From searching around, I've read that there may be a "private" backing field to the lists that the deserializer also fills.
So my question is: Is there a (preferably simple) way to avoid duplicate items in following case?
Code
using System;
using System.Collections.Generic;
using Newtonsoft.Json;
namespace JsonSerializeExample
{
public class Program
{
static void Main()
{
var data = new SomeData();
var json = JsonConvert.SerializeObject(data);
Console.WriteLine("First : {0}", json);
var data2 = JsonConvert.DeserializeObject<SomeData>(json);
var json2 = JsonConvert.SerializeObject(data2);
Console.WriteLine("Second: {0}", json2);
}
}
public class SomeData
{
public string SimpleField;
public int[] IntArray;
public IList<int> IntListProperty { get; set; }
public IList<int> IntListMember;
public SomeData()
{
SimpleField = "Some data";
IntArray = new[] { 7, 8, 9 };
IntListProperty = new List<int> { 1, 2, 3 };
IntListMember = new List<int> { 4, 5, 6 };
}
}
}
Resulting output
First : {"SimpleField":"Some data","IntArray":[7,8,9],"IntListMember":[4,5,6],"IntListProperty":[1,2,3]}
Second: {"SimpleField":"Some data","IntArray":[7,8,9],"IntListMember":[4,5,6,4,5,6],"IntListProperty":[1,2,3,1,2,3]}
There may be some overlap here with Json.Net duplicates private list items.
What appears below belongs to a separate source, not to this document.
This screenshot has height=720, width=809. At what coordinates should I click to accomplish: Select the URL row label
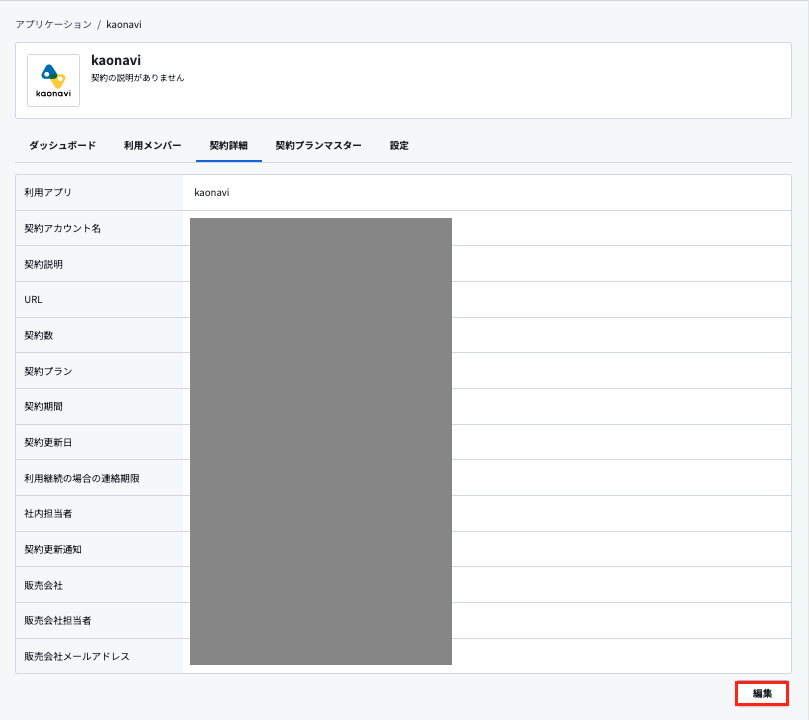[x=33, y=300]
However, I think my problem is even simpler, and I still haven't figured it out.
That is because you are adding items in the constructor. A common approach in deserializers when processing a list is basically:
read the list via the getter
if the list is null: create a new list and assign via the property setter, if one
deserialize each item in turn, and append (Add) to the list
this is because most list members don't have setters, i.e.
public List<Foo> Items {get {...}} // <=== no set
Contrast to arrays, which must have a setter to be useful; hence the approach is usually:
deserialize each item in turn, and append (Add) to a temporary list
convert the list to an array (ToArray), and assign via the setter
Some serializers give you options to control this behavior (others don't); and some serializers give you the ability to bypass the constructor completely (others don't).
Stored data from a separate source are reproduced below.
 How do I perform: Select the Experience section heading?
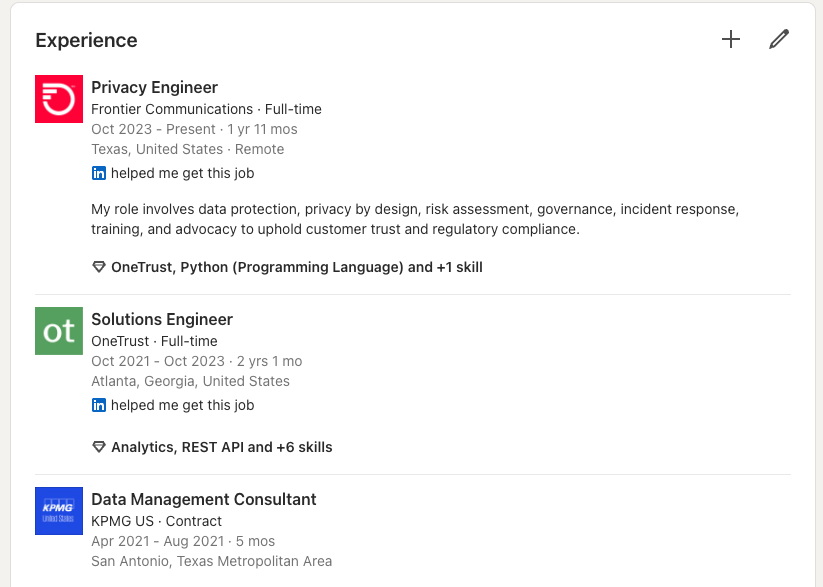[x=87, y=40]
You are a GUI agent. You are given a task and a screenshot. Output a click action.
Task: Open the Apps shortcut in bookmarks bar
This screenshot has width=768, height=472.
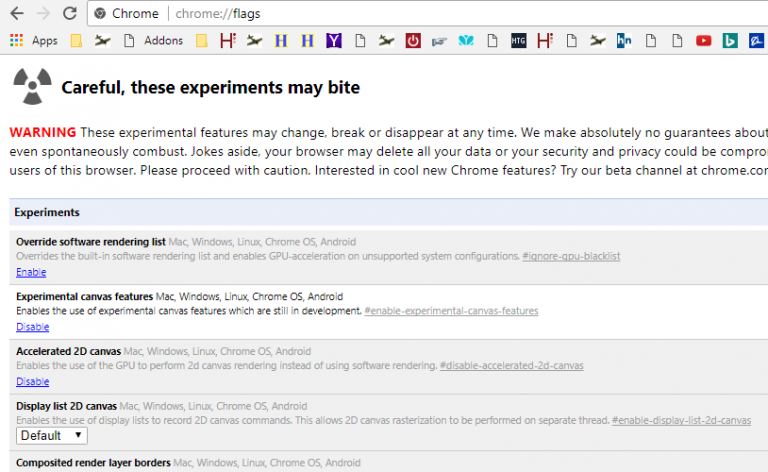pos(34,41)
I'm pretty sure that this post is not relevant anymore, but for future reference, here a working solution.
Just need to specify that ObjectCreationHandling is set to Replace, i.e. Always create new objects and not to Auto (which is the default) i.e. Reuse existing objects, create new objects when needed.
var data = new SomeData();
var json = JsonConvert.SerializeObject(data);
Console.WriteLine("First : {0}", json);
var data2 = JsonConvert.DeserializeObject<SomeData>(json, new JsonSerializerSettings() { ObjectCreationHandling = ObjectCreationHandling.Replace });
var json2 = JsonConvert.SerializeObject(data2);
Console.WriteLine("Second: {0}", json2);
I encountered a similar issue with a different root cause. I was serializing and deserializing a class that looked like this:
public class Appointment
{
public List<AppointmentRevision> Revisions { get; set; }
public AppointmentRevision CurrentRevision
{
get { return Revision.LastOrDefault(); }
}
public Appointment()
{
Revisions = new List<AppointmentRevision>();
}
}
public class AppointmentRevision
{
public List<Attendee> Attendees { get; set; }
}
When I serialized this, CurrentRevision was being serialized too. I'm not sure how, but when it was deserializing it was correctly keeping a single instance of the AppointmentRevision but creating duplicates in the Attendees list. The solution was to use the JsonIgnore attribute on the CurrentRevision property.
public class Appointment
{
public List<AppointmentRevision> Revisions { get; set; }
[JsonIgnore]
public AppointmentRevision CurrentRevision
{
get { return Revision.LastOrDefault(); }
}
public Appointment()
{
Revisions = new List<AppointmentRevision>();
}
}
How to apply ObjectCreationHandling.Replace to selected properties when deserializing JSON?
Turns out (I'm in 2019), you can set the list items in your constructor as you were doing in your question. I added the ObjectCreationHandling.Replace attribute above my declaration of the list, then serialising should replace anything stored in the list with the JSON.